# Graduated To The Next Level!



## sl1960a (Nov 13, 2007)

Hello Everybody - First, WOW what a GREAT Site!!

Yep, I took the plunge. After tent camping for a few years, I bypassed the popup trailer and just purchased a 2004 Outback 26RS at Pontiac RV in Pontiac, IL. With the purchase they also gave me free storage for the Winter and walked me through everything including holding my hand winterizing it. They were extremely helpful and had great knowledge. They also told it like it was - what I need and what I don't need or waste money on.

I know I'll have a ton of questions, so here's my first. The trailer didn't have a manual and the one online is a catch all for most models. Does anybody know where I can get the specific one for the 26RS? Also what is the weight limit on the bunks? I was told 250lbs, but know it can vary (looked at several different brands and models, before I got hip to the Outback. Any help would be appreciated!!

Thanks - Mark


----------



## Oregon_Camper (Sep 13, 2004)

Welcome...Welcome...Welcome.

Glad you found us.









Congrats on the new Outback. You're going to LOVE it.

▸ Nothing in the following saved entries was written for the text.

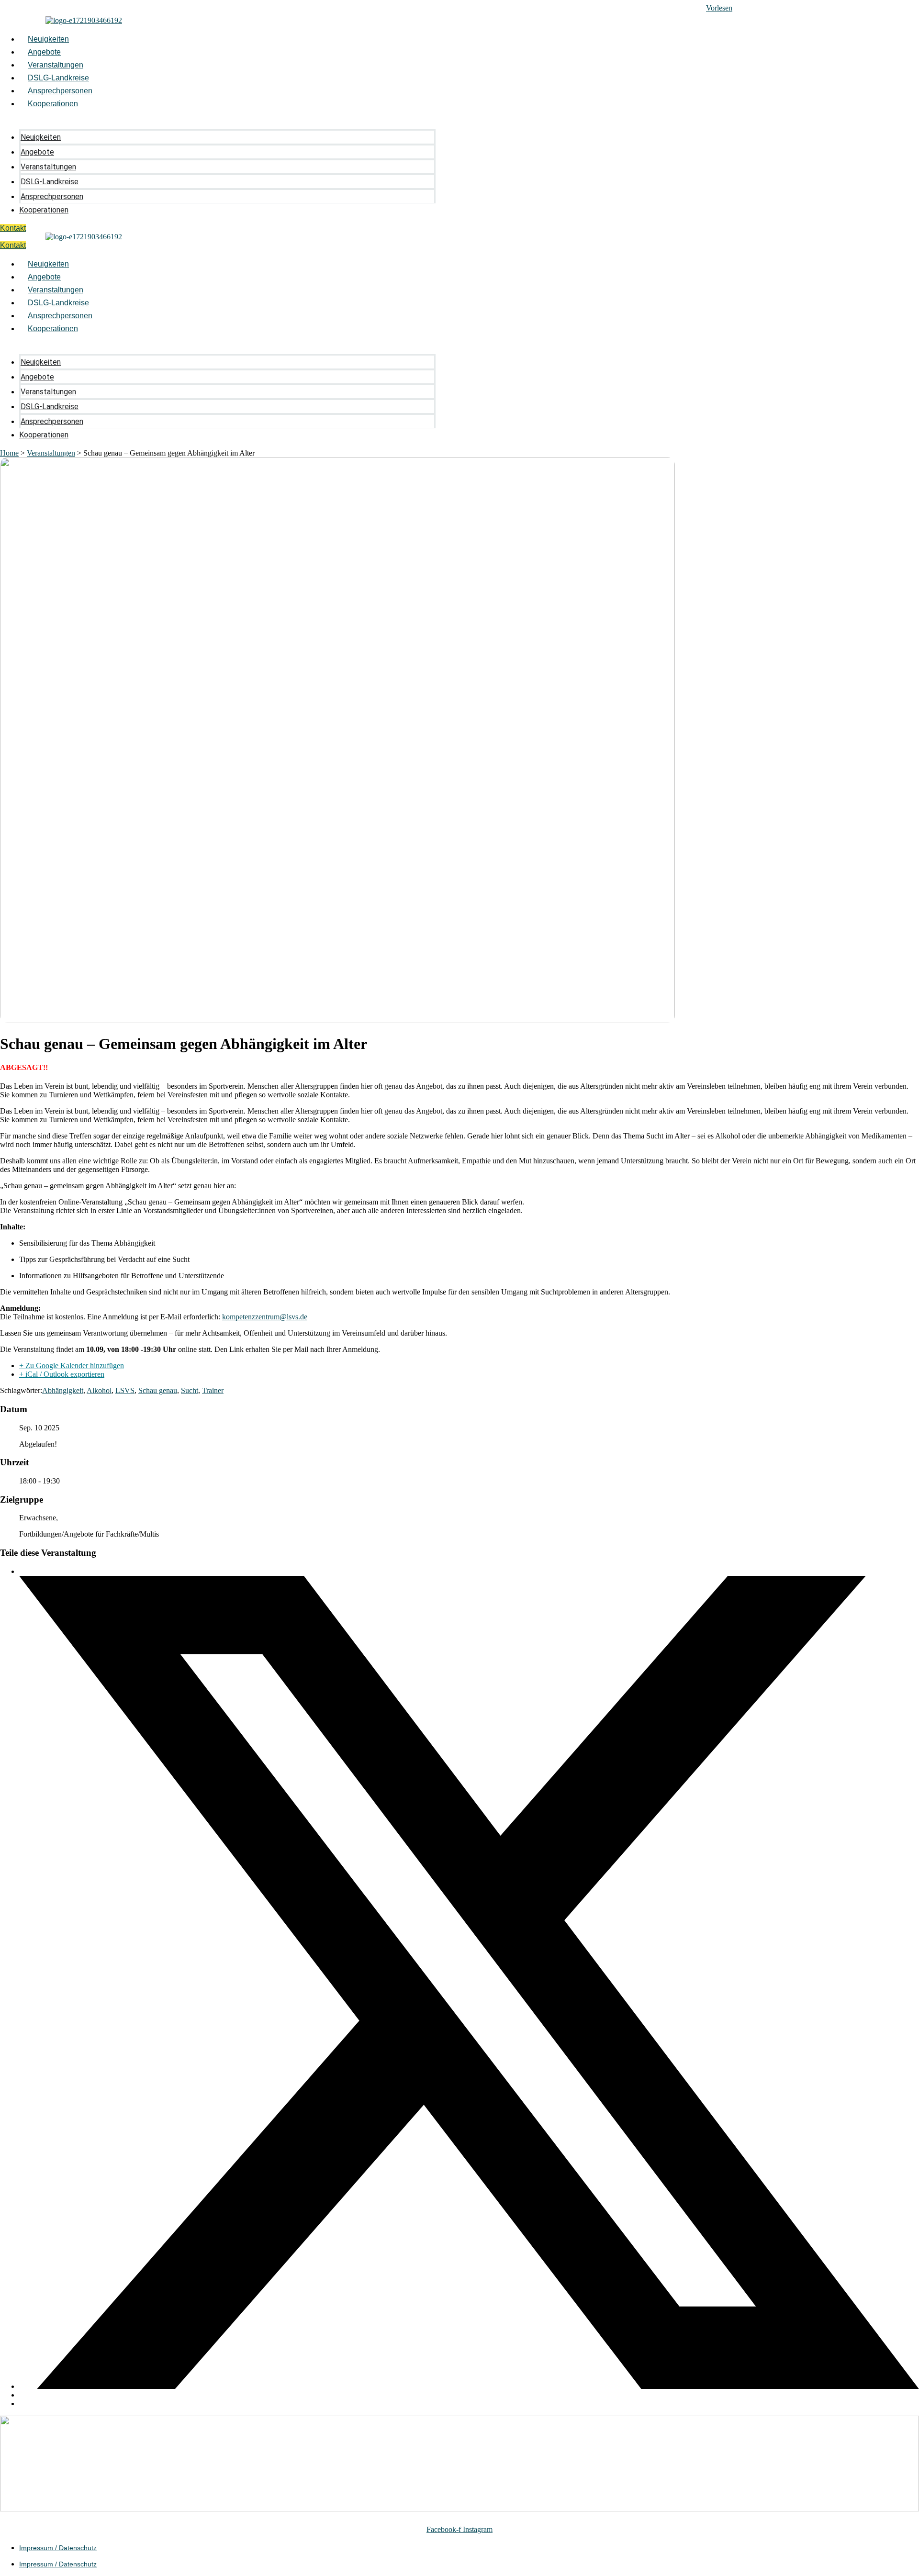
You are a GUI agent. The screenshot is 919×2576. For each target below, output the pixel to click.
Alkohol (99, 1390)
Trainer (213, 1390)
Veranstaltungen (55, 65)
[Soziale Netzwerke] (469, 2386)
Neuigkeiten (48, 39)
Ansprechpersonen (60, 91)
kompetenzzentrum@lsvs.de (264, 1317)
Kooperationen (53, 104)
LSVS (124, 1390)
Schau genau (157, 1390)
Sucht (189, 1390)
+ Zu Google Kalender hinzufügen (71, 1365)
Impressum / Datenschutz (58, 2548)
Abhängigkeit (62, 1390)
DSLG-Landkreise (58, 78)
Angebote (44, 52)
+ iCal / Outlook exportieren (61, 1374)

Without getting out my manual (which means I'd have to drive to the storage lot) I think the bunks are at 250lbs. Last summer I had my 18yr old 6'6" nephew sleeping in the lower bunk with no problems and he is pushing 230-250.

Not sure where you can get a used manual.







Did you look on ebay?


----------



## Sayonara (Jul 23, 2007)

Welcome and enjoy!! the bunk in my 32BHDS has a 250lb limit. Im not sure about yours specifically. Can the dealer order a manual for you from Keystone?

Travel Safe!


----------



## Doxie-Doglover-Too (Jan 25, 2007)




----------



## Fanatical1 (Jan 9, 2006)

Congrats on the new Outback. I think that the manual is generic to the Outback line and you should have received one along with the 
appliance and radio manuals. Not sure about the max bunk weight.

Good luck.

Mark


----------



## OutbackPM (Sep 14, 2005)

sl1960a said:


> I know I'll have a ton of questions, so here's my first. The trailer didn't have a manual and the one online is a catch all for most models. Does anybody know where I can get the specific one for the 26RS? Also what is the weight limit on the bunks? I was told 250lbs, but know it can vary (looked at several different brands and models, before I got hip to the Outback. Any help would be appreciated!!
> 
> Thanks - Mark


al1960a Congrats on your choice of trailer and your membership here







. We have had our 26RS for 2 years now and are very happy with it so far. As for the manual, I would not look any further becuase the one I have is very general too. Its not really specific. Having said that you have a 'live' manual here. Its like those verizon adds where you take your network with you. There's someone with a good answer to anything you might need to know.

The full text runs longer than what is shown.